For now, it was me and Maria, and the rest of my high-caliber harem. I had a collection of weapons that would have made Wraith so jealous he might actually kill me, and unlike my housebroken brothers, I used them to kill very large bugs for very large amounts of cash.
Lieutenant Davish set aside his computer. “Captain, drone watch is complete. No movement within a mile. Target nest is dormant.”
Captain Naviran nodded to him. “Lock it down for the night.”
I avoided Erkesh as I helped several of my crewmates clean up what remained of our packaged dinner. Bland protein bars and mush were high cuisine in the wilds of Tahukal. Minimal flavor meant minimal scents to draw in the Reapers and their other kin.
In pairs, we stepped out of the perimeter of the campsite to piss, then hurried back. I curled up, laid back on my inflatable pillow, and dozed off immediately.
Someone shook me awake, and I sat bolt upright. Golden eyes gleamed at me in the dark. Narrit put a finger on his lips. “Watch time,” he said. I swiped at my mouth and joined Captain Naviran for a swig of caffeine; it was one of Surgeon Trell’s specialties, a concentrated energy booster that supposedly wouldn’t make our hearts explode.
At Naviran’s signal, I took one of the display pads, scaled a tree, and started my watch. Once I was up, I fitted a halo-like device over my horns. The glasses gave me a heads-up display, while feeding information back to the computer.

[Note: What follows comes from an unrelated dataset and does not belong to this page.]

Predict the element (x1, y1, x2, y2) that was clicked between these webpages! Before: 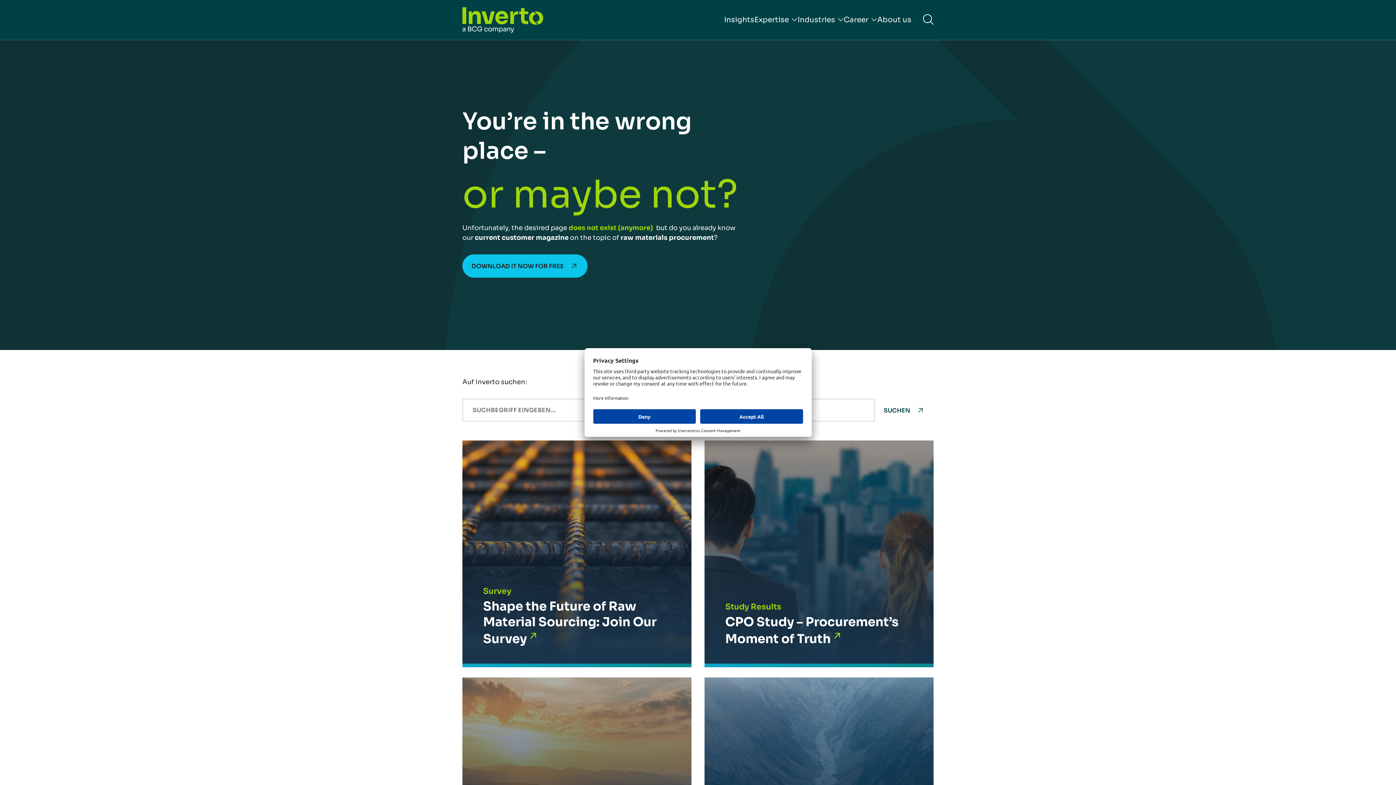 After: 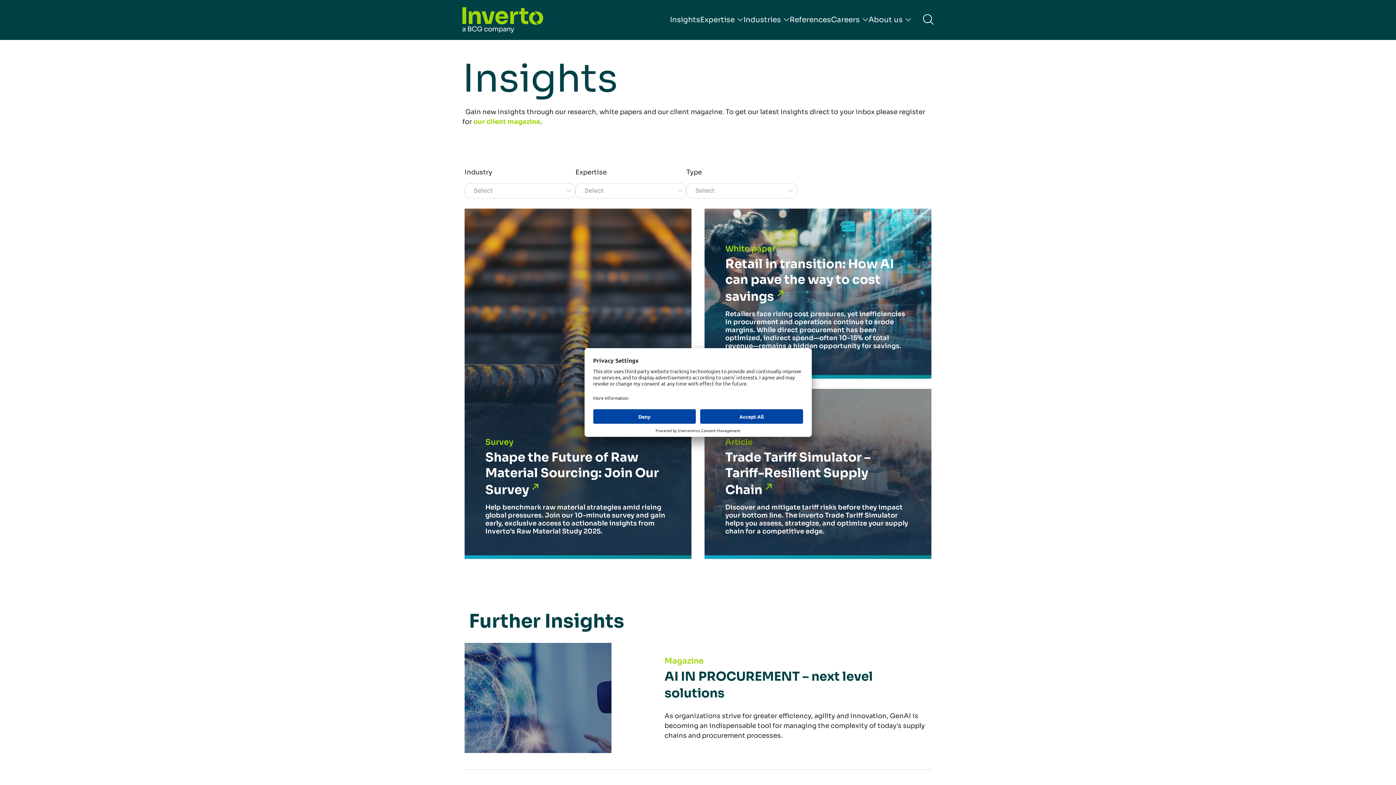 Action: bbox: (724, 3, 754, 36) label: Insights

It would pick up movement that I missed, as well as changes in the wind and the temperature.
The jungles of Tahukal spread thick and dark around us, a blanket of foliage that looked peaceful and serene beneath the bright gaze of the stars. It looked like a vacation paradise, the kind of place where a Malonumas ship would dock so their rich passengers could see untouched beauty.
Looks were deceiving. Tahukal was infested with bugs that had sprung wholly formed from a collective nightmare. Some poor souls had tried to colonize the planet a few times. They were probably still being digested somewhere in an underground Reaper nest. Supposedly Tahukal really had been a pretty little paradise long ago, but the would-be colonizers had brought larvae from some other planet. And something in the water, something that permeates the air and the earth and every last leaf, made those harmless bugs grow to monstrous shit-out-fullgrown-men sizes.
We weren’t here to colonize. We were here to make a fuckload of money. Right here on Tahukal, the Meritan-Corvus Mining Company had discovered rich veins of oxitanium, one of the essential ingredients in fuel cores for jump ships.
So they paid a bunch of us idiots to come out here and clear a path and take samples. Once we found a good site, we’d bring in the big guns to wipe out the bugs, and Meritan-Corvus would dig up all the treasure. We got a decent cut, a vacation, and then headed back out for more. It was messy and dangerous, but it was honest work. I preferred the danger of getting bitten in half to the danger of getting arrested and thrown back into prison, so I stuck to what I was good at instead of getting into smuggling and bodyguarding rich assholes like my brothers did.
Another day came and went as we inched closer to our target and set up camp. After a night’s sleep, we got up early and prepared for the best part of the mission. We armed up, and I caught Erkesh eyeballing Maria as I zipped myself into an acid-proof tactical suit. “Don’t even think about it,” I warned him.
“So big,” he sighed.
“You’re damn right,” I said. “Put on your collar, dummy.”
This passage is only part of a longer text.